— START Extracted text —

Scoping is the core principle: each project (or sandbox run) sees only the tools it needs.

Without scoping, every agent sees every MCP you've ever configured. This causes:

  • Noise: 50 tools in the context window when 5 are relevant
  • Worse outputs: agents hallucinate calls to irrelevant tools
  • Security risk: a wiki bot can access your trading API

With Crux, each project declares its MCPs in crux.json. The generated .mcp.json contains only those entries.

Secrets

Crux stores credentials in your OS keystore — never in files.

Platform Backend
macOS Keychain (security CLI)
Linux (desktop) Secret Service (secretstorage)
Linux (headless) age-encrypted file (~/.crux/secrets.age)

When crux sync generates launcher scripts, they contain commands to fetch secrets at runtime:

# macOS launcher (generated)
export WIKIJS_API_KEY=$(security find-generic-password -s crux.wikijs -a WIKIJS_API_KEY -w)

The secret value never touches a file. The launcher script only contains the lookup command.

Sandbox

A sandbox is an isolated execution environment for running agents. It gets its own .mcp.json with only the MCPs you specify.

crux run "Research MCP security papers" --mcps wikijs filesystem

Before execution, Crux runs pre-flight checks:

  1. All MCPs exist in the registry
  2. All required secrets are stored
  3. All GitHub/local sources are cloned and built
  4. Timeout values are valid
  5. Launcher scripts have correct permissions
  6. Environment variable names are valid

If anything fails, you get the exact command to fix it — before wasting agent time.

— END Extracted text —

_Written instruction A_
Count the lines among the rows that contain the string "legend", and reply with the number alone.
_Written instruction B_
Resume the Crux documentation after its final sentence, keeping its voice and format.
The Crux documentation and the rows have no connection to each other.

— START Record set —

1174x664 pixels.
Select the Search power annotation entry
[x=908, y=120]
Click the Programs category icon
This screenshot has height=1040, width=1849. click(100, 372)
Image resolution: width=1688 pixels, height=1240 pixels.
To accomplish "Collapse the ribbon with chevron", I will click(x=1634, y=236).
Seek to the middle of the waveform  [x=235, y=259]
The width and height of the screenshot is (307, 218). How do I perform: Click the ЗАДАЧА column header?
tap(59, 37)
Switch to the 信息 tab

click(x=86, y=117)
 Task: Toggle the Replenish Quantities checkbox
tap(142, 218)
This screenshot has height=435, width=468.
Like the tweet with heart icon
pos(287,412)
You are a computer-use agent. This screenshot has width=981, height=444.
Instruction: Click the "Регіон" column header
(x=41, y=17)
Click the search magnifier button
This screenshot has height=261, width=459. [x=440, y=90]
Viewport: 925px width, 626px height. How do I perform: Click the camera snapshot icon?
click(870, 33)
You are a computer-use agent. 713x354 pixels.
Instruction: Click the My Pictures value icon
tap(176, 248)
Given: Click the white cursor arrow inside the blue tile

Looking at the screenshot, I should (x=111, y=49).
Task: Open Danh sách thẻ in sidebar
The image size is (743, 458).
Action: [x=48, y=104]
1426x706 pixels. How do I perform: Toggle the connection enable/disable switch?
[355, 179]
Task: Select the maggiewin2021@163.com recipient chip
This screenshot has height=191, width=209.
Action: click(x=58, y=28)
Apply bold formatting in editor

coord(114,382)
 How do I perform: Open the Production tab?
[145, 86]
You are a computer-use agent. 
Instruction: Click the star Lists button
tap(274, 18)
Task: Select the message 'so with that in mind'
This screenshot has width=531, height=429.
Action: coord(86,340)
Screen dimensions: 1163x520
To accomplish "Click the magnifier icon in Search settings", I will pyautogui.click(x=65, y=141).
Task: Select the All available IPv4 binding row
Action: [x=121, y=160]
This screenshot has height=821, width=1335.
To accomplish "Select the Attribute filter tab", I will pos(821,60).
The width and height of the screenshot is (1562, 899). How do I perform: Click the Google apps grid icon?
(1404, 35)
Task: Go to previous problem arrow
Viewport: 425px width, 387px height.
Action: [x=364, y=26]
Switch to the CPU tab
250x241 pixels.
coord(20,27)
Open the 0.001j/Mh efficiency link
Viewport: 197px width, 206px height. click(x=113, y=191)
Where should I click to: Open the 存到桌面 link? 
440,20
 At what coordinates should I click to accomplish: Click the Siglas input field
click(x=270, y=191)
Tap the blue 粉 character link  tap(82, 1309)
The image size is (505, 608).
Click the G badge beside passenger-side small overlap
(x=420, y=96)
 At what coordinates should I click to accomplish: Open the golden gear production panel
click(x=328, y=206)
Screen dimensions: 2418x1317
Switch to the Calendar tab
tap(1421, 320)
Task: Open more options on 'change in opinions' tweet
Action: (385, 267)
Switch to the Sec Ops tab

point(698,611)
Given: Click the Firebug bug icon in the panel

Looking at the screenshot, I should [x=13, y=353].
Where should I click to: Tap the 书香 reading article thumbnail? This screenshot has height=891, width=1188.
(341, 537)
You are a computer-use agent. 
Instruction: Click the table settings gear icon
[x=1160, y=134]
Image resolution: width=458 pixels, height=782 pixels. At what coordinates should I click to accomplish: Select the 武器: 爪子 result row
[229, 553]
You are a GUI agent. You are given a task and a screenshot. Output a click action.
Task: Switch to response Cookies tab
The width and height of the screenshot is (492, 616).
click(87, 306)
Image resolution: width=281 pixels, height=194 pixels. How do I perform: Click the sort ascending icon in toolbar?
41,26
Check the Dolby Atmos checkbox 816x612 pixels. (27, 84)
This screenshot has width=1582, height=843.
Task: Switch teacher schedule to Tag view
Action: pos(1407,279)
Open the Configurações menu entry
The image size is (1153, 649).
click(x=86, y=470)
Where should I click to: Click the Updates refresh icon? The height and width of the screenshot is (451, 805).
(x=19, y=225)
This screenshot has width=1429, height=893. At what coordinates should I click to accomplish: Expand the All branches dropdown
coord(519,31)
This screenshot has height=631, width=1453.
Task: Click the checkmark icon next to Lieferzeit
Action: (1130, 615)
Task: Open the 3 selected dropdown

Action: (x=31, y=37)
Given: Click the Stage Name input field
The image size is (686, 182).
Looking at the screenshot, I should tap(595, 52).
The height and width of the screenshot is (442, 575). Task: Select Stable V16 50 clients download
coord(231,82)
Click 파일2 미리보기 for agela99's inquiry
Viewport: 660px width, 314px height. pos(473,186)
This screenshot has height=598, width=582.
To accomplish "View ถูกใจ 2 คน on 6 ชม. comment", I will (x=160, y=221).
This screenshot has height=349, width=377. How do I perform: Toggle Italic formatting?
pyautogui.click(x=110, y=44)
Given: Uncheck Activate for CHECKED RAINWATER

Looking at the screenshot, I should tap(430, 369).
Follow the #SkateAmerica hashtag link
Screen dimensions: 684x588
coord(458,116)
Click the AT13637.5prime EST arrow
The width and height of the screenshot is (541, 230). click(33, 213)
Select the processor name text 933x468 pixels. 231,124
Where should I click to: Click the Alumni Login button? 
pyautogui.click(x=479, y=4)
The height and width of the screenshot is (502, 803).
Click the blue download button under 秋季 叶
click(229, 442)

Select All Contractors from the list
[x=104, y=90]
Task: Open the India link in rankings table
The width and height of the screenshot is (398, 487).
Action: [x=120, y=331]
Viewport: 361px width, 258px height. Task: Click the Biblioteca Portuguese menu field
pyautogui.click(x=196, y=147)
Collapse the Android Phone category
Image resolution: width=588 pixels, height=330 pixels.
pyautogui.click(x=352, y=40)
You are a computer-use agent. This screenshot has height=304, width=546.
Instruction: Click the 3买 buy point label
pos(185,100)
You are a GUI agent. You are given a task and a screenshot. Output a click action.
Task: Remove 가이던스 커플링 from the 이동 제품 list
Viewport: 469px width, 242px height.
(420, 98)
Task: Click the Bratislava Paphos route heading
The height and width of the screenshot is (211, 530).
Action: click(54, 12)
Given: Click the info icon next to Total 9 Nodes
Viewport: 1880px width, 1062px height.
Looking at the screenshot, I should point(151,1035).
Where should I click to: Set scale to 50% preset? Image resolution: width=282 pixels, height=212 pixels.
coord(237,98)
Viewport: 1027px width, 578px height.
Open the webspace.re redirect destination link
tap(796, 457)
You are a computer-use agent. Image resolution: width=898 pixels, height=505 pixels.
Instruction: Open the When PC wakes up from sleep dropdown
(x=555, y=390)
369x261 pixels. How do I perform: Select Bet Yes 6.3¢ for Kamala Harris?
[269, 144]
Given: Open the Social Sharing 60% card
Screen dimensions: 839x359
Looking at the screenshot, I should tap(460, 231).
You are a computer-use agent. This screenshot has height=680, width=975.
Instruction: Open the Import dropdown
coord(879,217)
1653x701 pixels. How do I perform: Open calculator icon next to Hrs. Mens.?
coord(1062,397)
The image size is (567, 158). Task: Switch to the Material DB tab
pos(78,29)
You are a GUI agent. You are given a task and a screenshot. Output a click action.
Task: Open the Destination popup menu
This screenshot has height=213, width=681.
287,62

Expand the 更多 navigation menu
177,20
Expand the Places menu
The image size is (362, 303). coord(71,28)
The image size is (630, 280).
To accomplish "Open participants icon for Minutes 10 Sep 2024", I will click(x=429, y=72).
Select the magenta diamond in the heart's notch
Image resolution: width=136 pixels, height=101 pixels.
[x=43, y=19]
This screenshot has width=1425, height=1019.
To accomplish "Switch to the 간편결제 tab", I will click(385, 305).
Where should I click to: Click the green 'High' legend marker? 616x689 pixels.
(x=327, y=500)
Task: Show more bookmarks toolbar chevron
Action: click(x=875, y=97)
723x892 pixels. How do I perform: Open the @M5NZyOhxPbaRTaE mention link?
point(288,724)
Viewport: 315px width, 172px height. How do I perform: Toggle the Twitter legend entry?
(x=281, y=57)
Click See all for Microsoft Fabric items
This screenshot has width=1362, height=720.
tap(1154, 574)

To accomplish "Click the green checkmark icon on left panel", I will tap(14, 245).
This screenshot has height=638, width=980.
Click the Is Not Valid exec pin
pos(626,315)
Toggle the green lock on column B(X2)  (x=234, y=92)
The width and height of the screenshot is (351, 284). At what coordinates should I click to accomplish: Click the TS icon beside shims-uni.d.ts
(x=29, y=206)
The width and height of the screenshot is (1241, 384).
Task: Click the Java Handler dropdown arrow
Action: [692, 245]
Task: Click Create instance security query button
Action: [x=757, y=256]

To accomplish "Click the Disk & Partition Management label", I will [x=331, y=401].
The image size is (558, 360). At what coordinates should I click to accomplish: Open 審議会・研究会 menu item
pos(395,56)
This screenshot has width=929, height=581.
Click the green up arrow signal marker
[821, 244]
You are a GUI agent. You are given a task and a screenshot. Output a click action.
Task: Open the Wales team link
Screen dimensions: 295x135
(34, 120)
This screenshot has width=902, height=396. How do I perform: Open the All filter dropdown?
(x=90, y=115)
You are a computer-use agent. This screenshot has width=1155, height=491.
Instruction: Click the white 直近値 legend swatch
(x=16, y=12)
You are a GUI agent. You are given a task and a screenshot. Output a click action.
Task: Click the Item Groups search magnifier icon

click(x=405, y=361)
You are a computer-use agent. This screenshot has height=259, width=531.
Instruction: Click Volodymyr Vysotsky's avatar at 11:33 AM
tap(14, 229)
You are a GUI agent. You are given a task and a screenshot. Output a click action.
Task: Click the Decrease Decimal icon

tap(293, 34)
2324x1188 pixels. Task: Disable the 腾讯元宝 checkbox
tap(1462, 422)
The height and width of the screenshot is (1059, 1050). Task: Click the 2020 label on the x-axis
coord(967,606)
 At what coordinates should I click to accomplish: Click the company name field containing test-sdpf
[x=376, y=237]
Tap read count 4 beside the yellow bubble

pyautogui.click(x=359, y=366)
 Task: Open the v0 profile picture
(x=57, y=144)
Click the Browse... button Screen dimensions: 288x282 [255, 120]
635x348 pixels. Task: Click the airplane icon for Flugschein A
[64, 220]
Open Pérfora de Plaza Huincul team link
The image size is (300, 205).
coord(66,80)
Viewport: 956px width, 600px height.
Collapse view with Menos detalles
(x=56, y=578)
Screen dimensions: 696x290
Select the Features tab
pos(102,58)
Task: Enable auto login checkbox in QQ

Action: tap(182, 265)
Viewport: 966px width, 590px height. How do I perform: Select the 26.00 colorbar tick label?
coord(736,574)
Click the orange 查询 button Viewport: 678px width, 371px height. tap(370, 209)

— END Record set —

_Exercise result A_
3

_Exercise result B_
Health Monitoring

crux status probes each MCP server via JSON-RPC handshake — it actually starts the server, performs the MCP protocol initialize sequence, and reports:

  • Whether the server starts successfully
  • Protocol version
  • Number of available tools
  • Error details if something fails

crux doctor goes further — validating your entire Crux environment (directories, config, dependencies, registry integrity) and auto-fixing what it can.

File Layout

~/.crux/
├── config.toml          # User configuration
├── registry.json        # MCP and skill registry
├── projects.json        # Tracked project paths
├── secrets.json         # Secret key index (values in keychain)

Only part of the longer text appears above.